Autores principais:Correia, Isabel Maria Tomásio, 1963-
Assunto:Educadores de infância Identidades profissionais Qualificações profissionais Projectos de intervenção sócio-educativa Projectos de intervenção comunitária Teses de mestrado - 2002
Ano:2002
País:Portugal
Tipo de documento:dissertação de mestrado
Tipo de acesso:acesso restrito
Instituição associada:Universidade de Lisboa
Idioma:português
Origem:Repositório da Universidade de Lisboa
Descrição
Resumo:Ao longo do desenvolvimento deste estudo colocámo-nos numa perspectiva heurística de compreensão e de descoberta de significados, inerentes ao grupo de educadoras de infância, sobre o tema identidades profissionais das educadores de infância em contexto de Projectos de intervenção socioeducativa e comunitária. O estudo foi desenvolvido em torno de uma questão central; que competências profissionais os educadores de infância desenvolvem e que trajectórias identitárias atravessam quando participam em projectos de intervenção socioeducativa e comunitária? Apresenta uma metodologia de trabalho empírico que integrou entrevistas de carácter biográfico a seis educadoras de infância e a análise documental sobre os contextos onde as educadoras exercem a sua actividade profissional.

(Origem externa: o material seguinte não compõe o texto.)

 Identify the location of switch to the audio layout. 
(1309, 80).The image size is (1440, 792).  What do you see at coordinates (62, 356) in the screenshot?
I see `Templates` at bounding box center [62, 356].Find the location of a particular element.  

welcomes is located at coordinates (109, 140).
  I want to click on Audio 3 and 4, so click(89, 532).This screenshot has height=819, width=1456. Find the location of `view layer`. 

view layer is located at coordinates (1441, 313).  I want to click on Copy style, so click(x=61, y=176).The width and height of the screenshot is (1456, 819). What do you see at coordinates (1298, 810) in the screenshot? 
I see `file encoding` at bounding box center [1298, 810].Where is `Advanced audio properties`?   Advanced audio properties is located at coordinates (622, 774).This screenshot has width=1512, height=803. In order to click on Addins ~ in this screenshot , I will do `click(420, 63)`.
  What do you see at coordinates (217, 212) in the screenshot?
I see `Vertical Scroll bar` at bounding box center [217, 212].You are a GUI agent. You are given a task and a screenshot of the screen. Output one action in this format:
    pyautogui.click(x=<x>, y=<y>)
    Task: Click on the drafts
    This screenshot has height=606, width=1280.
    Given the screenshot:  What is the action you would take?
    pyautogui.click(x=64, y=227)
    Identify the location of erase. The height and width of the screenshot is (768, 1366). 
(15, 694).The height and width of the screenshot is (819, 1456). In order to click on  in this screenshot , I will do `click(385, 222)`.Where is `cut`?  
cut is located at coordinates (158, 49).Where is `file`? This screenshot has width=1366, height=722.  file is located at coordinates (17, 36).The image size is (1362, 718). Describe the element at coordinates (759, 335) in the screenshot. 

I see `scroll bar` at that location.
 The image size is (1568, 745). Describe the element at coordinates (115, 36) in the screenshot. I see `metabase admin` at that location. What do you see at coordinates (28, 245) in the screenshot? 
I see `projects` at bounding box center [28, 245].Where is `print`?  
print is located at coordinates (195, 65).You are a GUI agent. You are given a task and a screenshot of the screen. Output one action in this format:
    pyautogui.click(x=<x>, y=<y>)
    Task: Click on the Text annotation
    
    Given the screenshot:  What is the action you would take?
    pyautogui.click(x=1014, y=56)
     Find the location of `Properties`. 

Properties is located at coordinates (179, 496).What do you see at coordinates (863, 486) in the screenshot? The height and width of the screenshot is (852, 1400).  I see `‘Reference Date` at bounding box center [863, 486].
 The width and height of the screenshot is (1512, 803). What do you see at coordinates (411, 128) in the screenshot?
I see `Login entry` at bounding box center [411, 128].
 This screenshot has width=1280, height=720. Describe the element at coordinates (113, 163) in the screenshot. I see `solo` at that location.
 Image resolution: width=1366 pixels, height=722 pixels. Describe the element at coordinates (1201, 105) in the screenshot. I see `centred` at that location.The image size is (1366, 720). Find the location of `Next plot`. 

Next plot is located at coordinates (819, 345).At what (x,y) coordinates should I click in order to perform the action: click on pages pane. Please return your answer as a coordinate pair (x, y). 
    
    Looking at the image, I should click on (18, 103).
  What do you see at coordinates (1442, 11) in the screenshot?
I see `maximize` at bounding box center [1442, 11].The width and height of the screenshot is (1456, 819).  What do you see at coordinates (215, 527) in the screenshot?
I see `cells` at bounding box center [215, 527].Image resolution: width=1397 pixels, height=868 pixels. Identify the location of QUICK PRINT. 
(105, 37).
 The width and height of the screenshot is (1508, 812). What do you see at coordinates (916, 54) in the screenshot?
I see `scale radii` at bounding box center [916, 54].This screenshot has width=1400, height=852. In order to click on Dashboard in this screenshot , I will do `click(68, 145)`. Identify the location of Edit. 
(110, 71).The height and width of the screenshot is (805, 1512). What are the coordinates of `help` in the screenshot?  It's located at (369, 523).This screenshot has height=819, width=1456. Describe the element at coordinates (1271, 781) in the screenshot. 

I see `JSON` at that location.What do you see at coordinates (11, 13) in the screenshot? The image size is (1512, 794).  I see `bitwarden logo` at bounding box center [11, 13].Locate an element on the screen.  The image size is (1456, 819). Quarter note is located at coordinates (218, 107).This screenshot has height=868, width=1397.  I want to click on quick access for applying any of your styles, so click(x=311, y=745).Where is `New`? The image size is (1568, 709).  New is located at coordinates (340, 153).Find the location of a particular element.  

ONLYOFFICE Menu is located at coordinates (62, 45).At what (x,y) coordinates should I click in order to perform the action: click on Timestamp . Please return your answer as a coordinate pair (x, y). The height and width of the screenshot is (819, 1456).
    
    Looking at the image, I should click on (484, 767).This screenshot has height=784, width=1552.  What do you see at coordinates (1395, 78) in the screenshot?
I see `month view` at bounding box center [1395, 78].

Ao longo da investigação emerge a necessidade de redimensionar a intervenção do educador de infância, descobrindo outros modos de responder aos contextos familiares e comunitários, procurando modalidades alternativas de atendimento à Educação de Infância. Evidencia-se uma perspectiva de educação ecológica resultante da interdependência dos vários contextos e sistemas educativos: famílias, instituições escolares, outros profissionais, local, apelando a novas formas de organização do trabalho e novas modalidades de formação, emergindo uma maior flexibilidade e autonomia, estando subjacente uma maior articulação entre as práticas formativas e as situações de trabalho. As educadoras de infância assumem-se como produtoras dos seus saberes e gestoras da sua formação. A valorização dos saberes construídos num diálogo permanente com a situação real, a interacção entre pares, parceiros, outros profissionais, a descentração de práticas escolarizantes, a criatividade, o reconhecimento/valorização dos contextos e das culturas conduzem a uma imagem libertadora destas educadoras, marcando a singularidade da sua identidade profissional.